[SUPPLIED ENTRIES]
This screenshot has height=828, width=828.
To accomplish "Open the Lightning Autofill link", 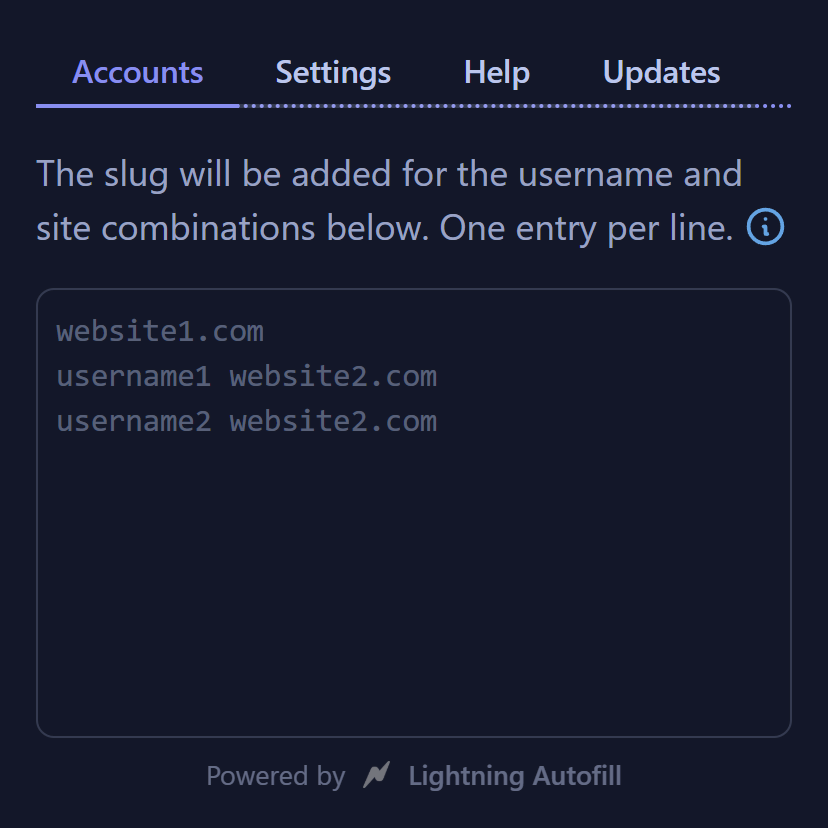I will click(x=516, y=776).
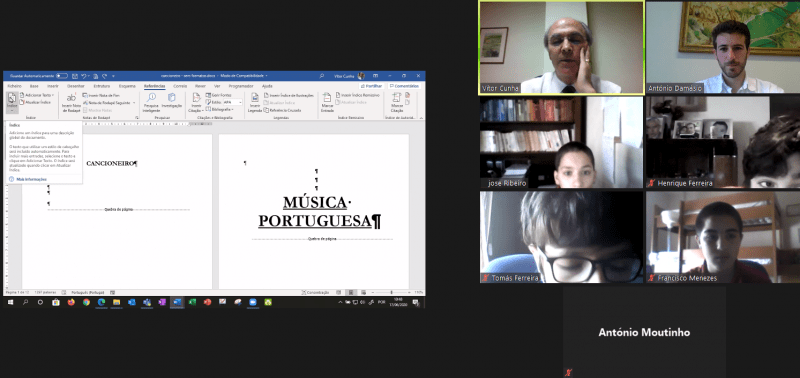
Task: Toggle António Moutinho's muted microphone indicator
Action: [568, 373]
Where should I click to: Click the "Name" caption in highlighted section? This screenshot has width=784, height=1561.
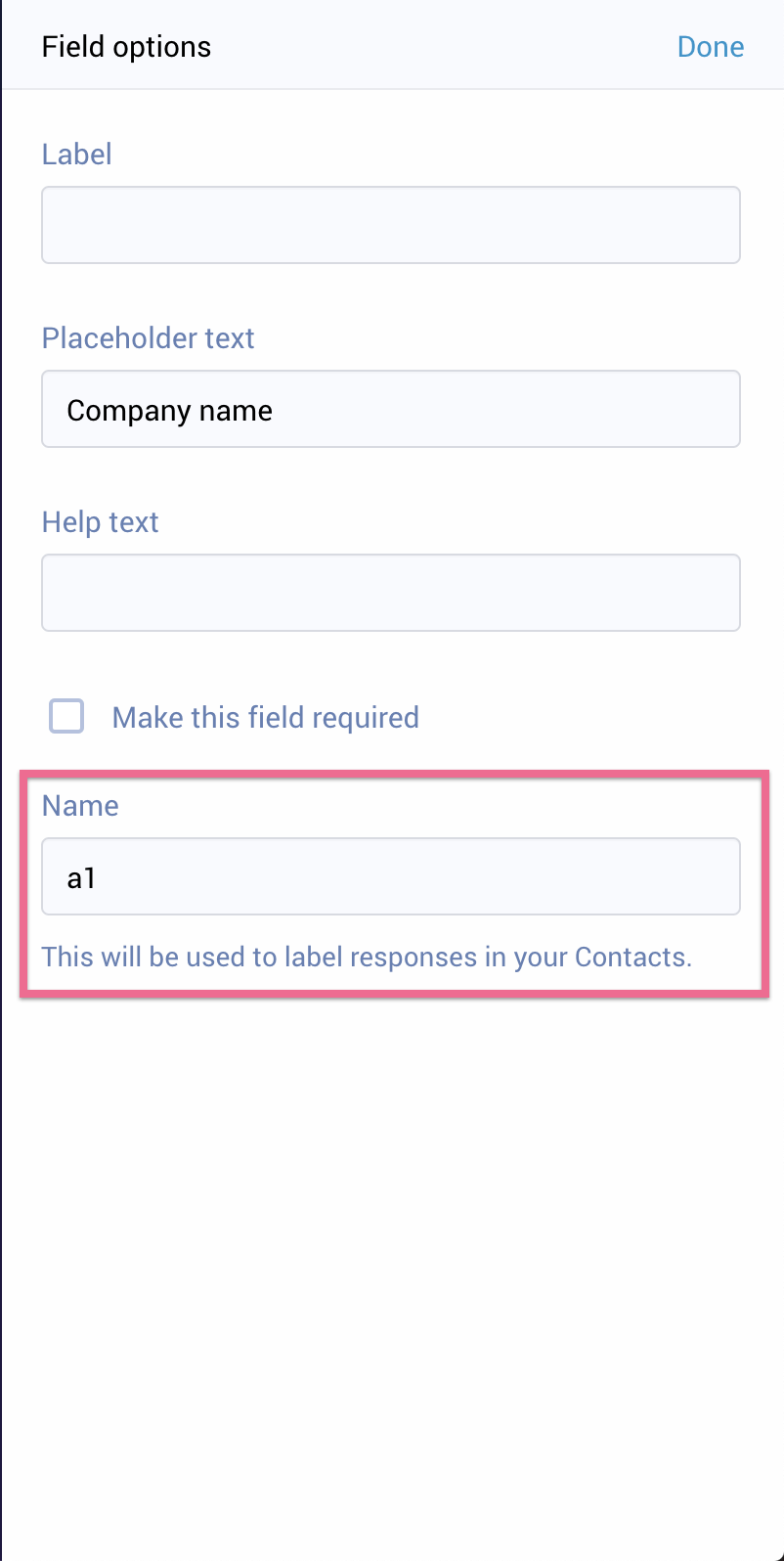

[TASK DESCRIPTION]
Please locate every line in the items above that contains the string "width" and copy each of those lines. Case counts.

[OUTPUT FOR THIS EXERCISE]
This screenshot has height=828, width=828.
Where should I click to: Click the "Name" caption in highlighted section? This screenshot has width=784, height=1561.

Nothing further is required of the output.